Tonight’s the Christmas’ Eve in Australia. I’d like to take this opportunity to thank you all my readers. Your encouraging, lovely words and frequent visits are the energy to keep this blog going.
Wish you all a Merry Christmas and enjoy happy holidays!
This is the last post before Christmas. I baked this Panettone, originated from Italy that is now widely spread around the world, usually baked for Christmas day. Traditionally, Panettone is baked in tins lined with baking paper, with a rustic look. After cooling down, you can keep it in an airtight container or wrapped in a plastic bag. It tastes even better after 3 days. I grabbed the ramekins that already sit in my kitchen cabinet and baked these lovely mini sized Panettone.
Amongst all my favourite homemade breads, this is an exceptional one specially made for a special occasion.
The texture of Panettone is as soft as the tangzhong breads, with lots of fruits inside, to entertain the ones who have a sweet tooth. Christmas is a good season and reason to eat more, might be more sweet treats. Yet, I don’t like to give my family a heavy dose of sugar in their diet anyway. I chose to follow Yvonne’s recipe, tweaked with less sugar and less fat. During this festive season, I’d definitely bake more than usual, but still, try to keep some Chinese dishes served on our dinner table as well.
Panettone for Christmas (Printable recipe)
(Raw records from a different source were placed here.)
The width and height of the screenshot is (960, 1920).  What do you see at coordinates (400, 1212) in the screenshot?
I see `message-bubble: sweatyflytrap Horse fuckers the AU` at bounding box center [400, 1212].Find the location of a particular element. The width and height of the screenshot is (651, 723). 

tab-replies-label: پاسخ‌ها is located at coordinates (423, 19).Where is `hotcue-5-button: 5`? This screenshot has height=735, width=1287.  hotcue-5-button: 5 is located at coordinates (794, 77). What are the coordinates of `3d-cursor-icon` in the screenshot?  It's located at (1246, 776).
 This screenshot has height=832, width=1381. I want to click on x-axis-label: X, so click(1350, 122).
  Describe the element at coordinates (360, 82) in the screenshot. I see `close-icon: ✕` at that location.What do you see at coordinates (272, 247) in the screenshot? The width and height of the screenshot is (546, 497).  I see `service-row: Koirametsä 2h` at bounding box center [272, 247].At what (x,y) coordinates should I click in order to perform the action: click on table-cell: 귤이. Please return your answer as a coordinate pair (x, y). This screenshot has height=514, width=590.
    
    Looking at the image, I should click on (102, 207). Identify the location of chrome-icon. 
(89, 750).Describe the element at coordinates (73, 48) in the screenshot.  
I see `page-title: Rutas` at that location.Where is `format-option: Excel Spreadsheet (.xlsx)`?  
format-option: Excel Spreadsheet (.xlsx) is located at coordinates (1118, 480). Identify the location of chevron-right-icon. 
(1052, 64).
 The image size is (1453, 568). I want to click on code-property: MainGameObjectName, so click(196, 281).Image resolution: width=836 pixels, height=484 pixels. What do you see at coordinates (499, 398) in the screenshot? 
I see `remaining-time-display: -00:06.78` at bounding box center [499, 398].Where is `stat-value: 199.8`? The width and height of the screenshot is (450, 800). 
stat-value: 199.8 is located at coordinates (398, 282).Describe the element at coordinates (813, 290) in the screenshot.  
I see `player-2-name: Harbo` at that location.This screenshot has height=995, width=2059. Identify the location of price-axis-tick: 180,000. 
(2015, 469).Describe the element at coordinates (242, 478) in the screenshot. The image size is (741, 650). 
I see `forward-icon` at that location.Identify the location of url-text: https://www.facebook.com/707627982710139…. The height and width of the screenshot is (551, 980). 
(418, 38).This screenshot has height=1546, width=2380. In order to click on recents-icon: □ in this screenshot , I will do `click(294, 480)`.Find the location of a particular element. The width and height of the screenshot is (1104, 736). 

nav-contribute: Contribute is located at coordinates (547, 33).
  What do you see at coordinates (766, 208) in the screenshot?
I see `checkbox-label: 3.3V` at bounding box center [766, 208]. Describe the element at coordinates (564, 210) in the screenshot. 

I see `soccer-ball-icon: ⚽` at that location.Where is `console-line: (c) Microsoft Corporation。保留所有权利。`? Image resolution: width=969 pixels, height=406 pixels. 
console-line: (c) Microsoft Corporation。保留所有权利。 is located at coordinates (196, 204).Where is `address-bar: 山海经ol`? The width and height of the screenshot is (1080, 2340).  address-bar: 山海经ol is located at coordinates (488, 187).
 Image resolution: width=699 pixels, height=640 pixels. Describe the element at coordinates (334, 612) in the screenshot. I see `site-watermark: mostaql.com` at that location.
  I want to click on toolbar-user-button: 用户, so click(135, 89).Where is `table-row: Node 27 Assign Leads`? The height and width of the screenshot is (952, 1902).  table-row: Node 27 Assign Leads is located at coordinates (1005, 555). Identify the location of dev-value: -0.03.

Recipe adapted from 65C Bread Doctor by Yvonne C
Prepare 4 ramekins lined with baking paper, each 9.5cm x 6cm in size
- 350 gm/2½ cup bread flour
- 7 gm/1 Tbsp+1 tsp milk powder
- 100 gm/6½ Tbsp caster sugar
- 4 gm/1 tsp salt
- 5 gm/2 tsp instant dry yeast
- 20 gm/1 Tbsp original yoghurt
- 175 gm eggs whisked egg (about 3 large eggs)
- 60 gm egg yolk (about 3 large egg yolks)
- 130 gm unsalted butter ( I used 60gm) + more to dice
- dried raisins 75 gm (I used 220 gm）
- 3 Tbsp rum
- 50 gm sultana（I didn’t use.）
- 110 gm glazed fruits (I didn’t use.)
- Mix raisins with rum. Cover and leave it at room temperature overnight, or until the rum is well absorbed. Line baking paper in ramekins, with edges higher than the rims of ramekins for about 3cm.
- Use a stand mixer, add in dry ingredients (except raisins), followed by wet ingredients. Use the hook to beat until all ingredients come together and glutens formed. Add in softened butter, continue to knead until elastic.
- Add raisins, decrease to slow speed, until well combine. Roll dough into ball shape. Place in a greased bowl, covered, let it proof for about 80minutes（temperature 28C, humidity 75%）.
- Transfer dough onto a floured surface. Cut into 4 equal portions. Roll and shape in balls. Cover with cling film. Let rest for 10 minutes.
- Roll each portion in balls again. Transfer into lined ramekins. Cover with cling film and let proof until reach the rim of ramekins. Use a pair of scissors to cut a cross shape on top. Place one dice of 1cm sized butter in each cross. Bake in a pre-heated 180C (356F) oven for 40 minutes. (Note: The original recipe instructs to place in an oven with upper heater at 160C, lower at 180C and bake for 30 minutes. My oven doesn’t have different temperature control design. So I placed the ramekins at the lowest rack in my oven, closest to the bottom heater.) Test the breads if they are cooked, with a skewer/needle comes out clean. Remove from oven and let cool on wire rack. Sprinkle icing sugar on top for garnish. Enjoy with a cup of tea/coffee!
- The dough is quite wet and sticky, it might be challenging to knead by hand. Use a stand mixer or breadmaker to make life easier.
- As I use ramekins, the bottom is quite thick. I placed them at the lowest rack in my oven to help bake the bottom thoroughly. If the colour of the surface gets brown too quickly, cover with a foil to avoid burning. Or decrease the temperature and bake longer time in order to get your bread cooked through.
- The cubes of butter in the cross on top will help the bread expand nicely while baking.